Bubble Sort

• Iterate through the array elements one by one, and check if one is greater than the other.
• If yes, swap the two elements
• After every run, it is guranteed that the last element will be sorted. We can slowly make the range smller by 1 element each time, hence j < len(slice)-i-1
• Optimized: If no elements were swapped after the first iteration, that means no element is out of order. We can stop sorting.

Complexities

Time Complexity

O(N) Best case - When elements are already sorted

O(N^2) On average - Total number of comparisons = n(n-1)/2

O(N^2) Worst case - When array is reversed sorted

Space Complexity

O(1)

Dataset extract ::
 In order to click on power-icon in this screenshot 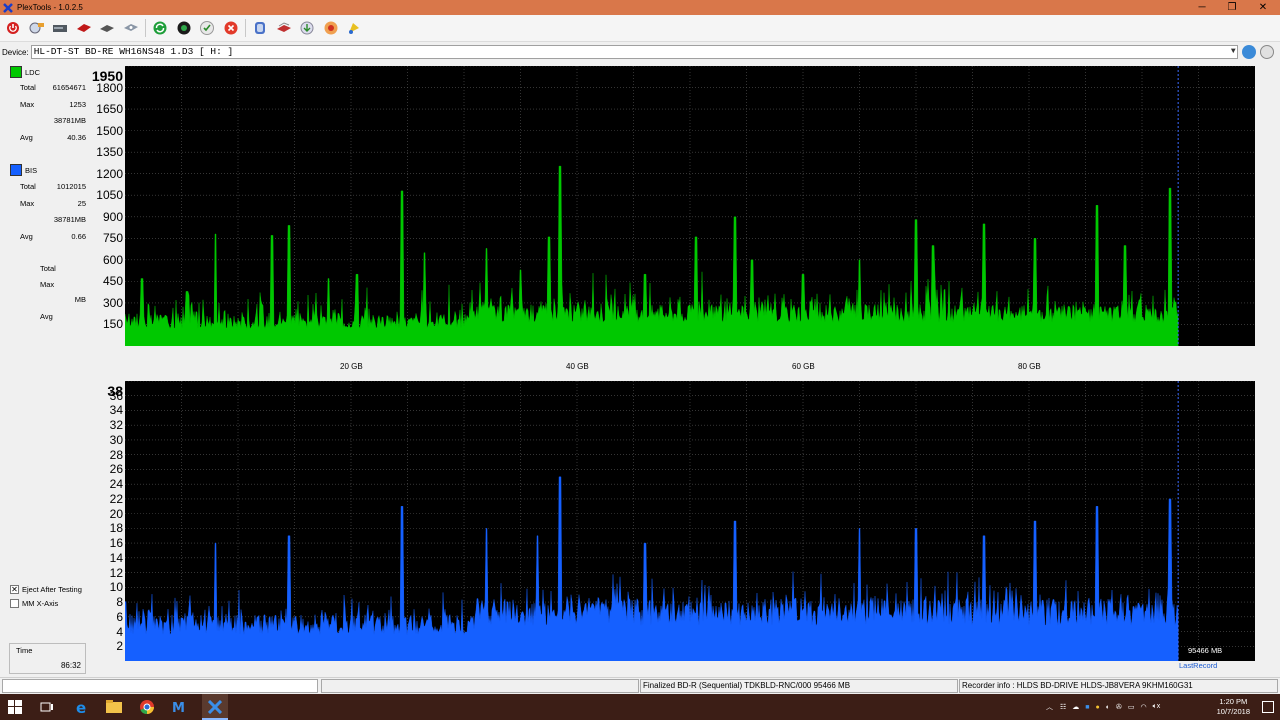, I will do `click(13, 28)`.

---

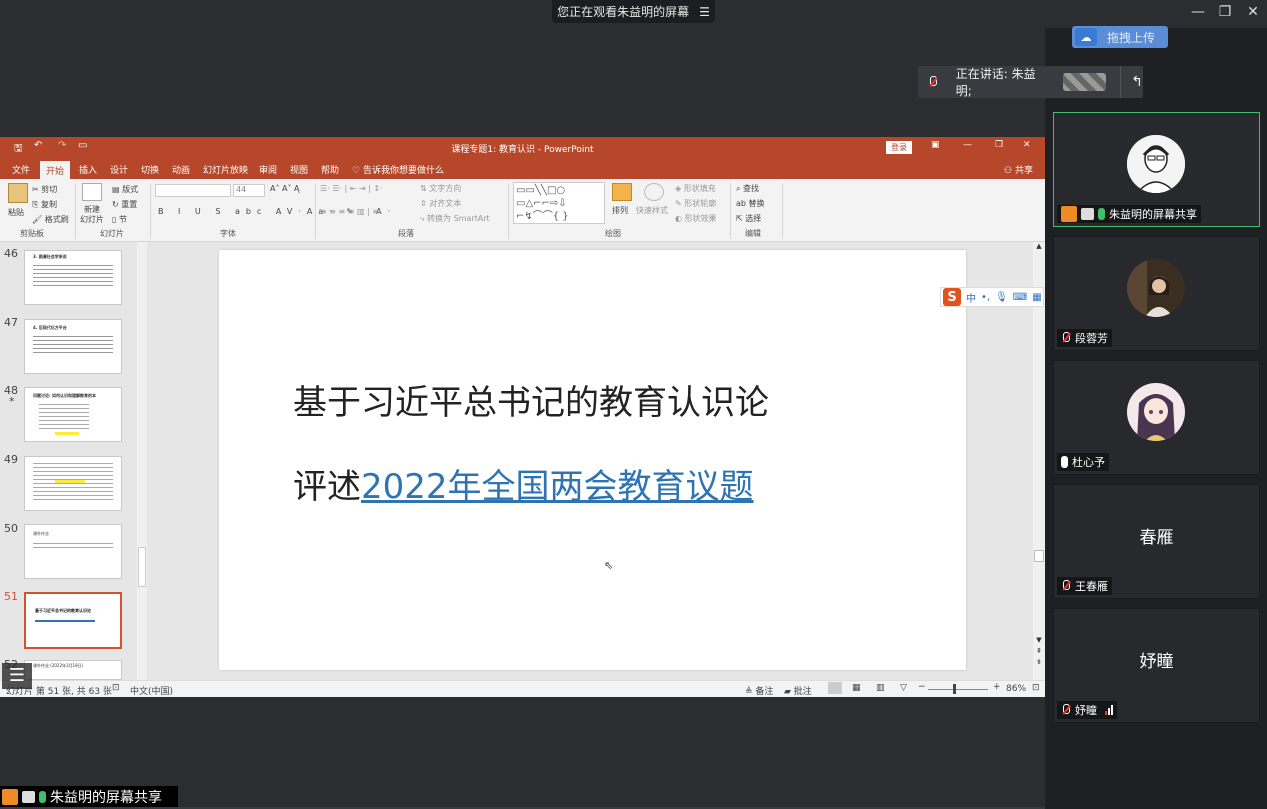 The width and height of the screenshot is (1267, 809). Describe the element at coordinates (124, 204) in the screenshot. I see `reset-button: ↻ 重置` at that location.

...

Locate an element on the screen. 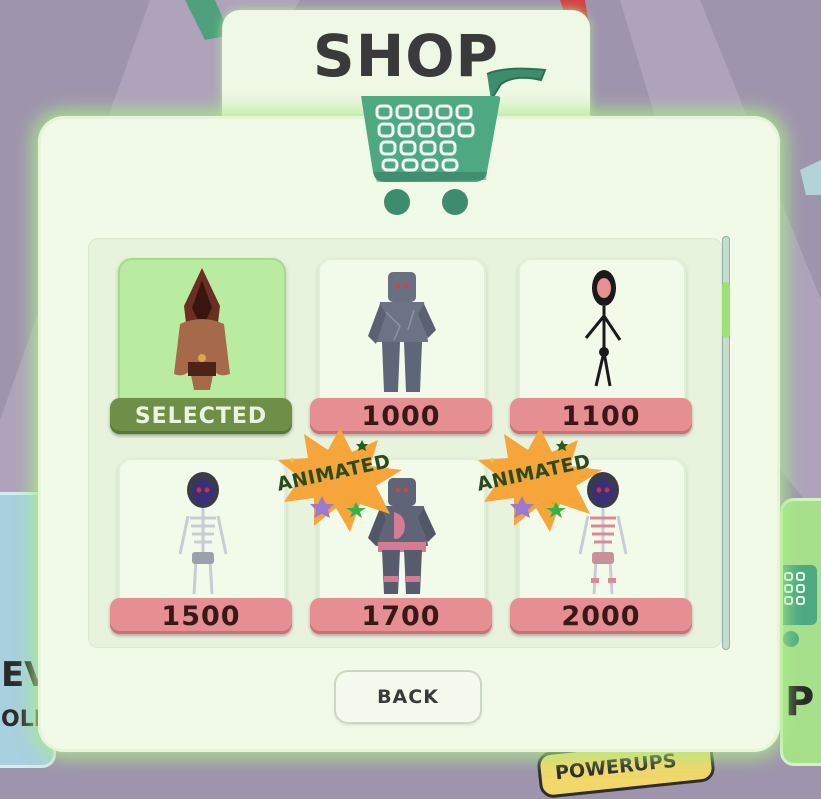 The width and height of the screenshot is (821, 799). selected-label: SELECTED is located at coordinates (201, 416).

Your tasks ::
1. Rename "array" to "list" in the bubble sort notes, then give the passage starting at "Bubble Sort" and ending at "can stop sorting.".
2. Please carry on the bubble sort notes from their final line.

Responses to the exercise ::
1.
Bubble Sort

• Iterate through the list elements one by one, and check if one is greater than the other.
• If yes, swap the two elements
• After every run, it is guranteed that the last element will be sorted. We can slowly make the range smller by 1 element each time, hence j < len(slice)-i-1
• Optimized: If no elements were swapped after the first iteration, that means no element is out of order. We can stop sorting.

2.
Implementation

func bubbleSort(slice []int) {
    for i := 0; i < len(slice); i++ {
        for j := 0; j < len(slice)-i-1; j++ {
            if slice[j] > slice[j+1] {
                tmp := slice[j+1]
                slice[j+1] = slice[j]
                slice[j] = tmp
            }
        }
    }
}

func bubbleSortOptimized(slice []int) {
    swapped := false
    for i := 0; i < len(slice); i++ {
        for j := 0; j < len(slice)-i-1; j++ {
            if slice[j] > slice[j+1] {
                tmp := slice[j+1]
                slice[j+1] = slice[j]
                slice[j] = tmp
                swapped = true
            }
            if !swapped {
                break
            }
        }
    }
}

func main(){
    b := []int{33, 1, 5, 8, 22, 1, 55, 5, 99, 123, 90, 456, 333, 890, 1000, 999}
    fmt.Println("Before:", b)
    bubbleSort(b)
    fmt.Println("After:", b)

    c := []int{33, 1, 5, 8, 22, 1, 55, 5, 99, 123, 90, 456, 333, 890, 1000, 999}
    fmt.Println("Before:", c)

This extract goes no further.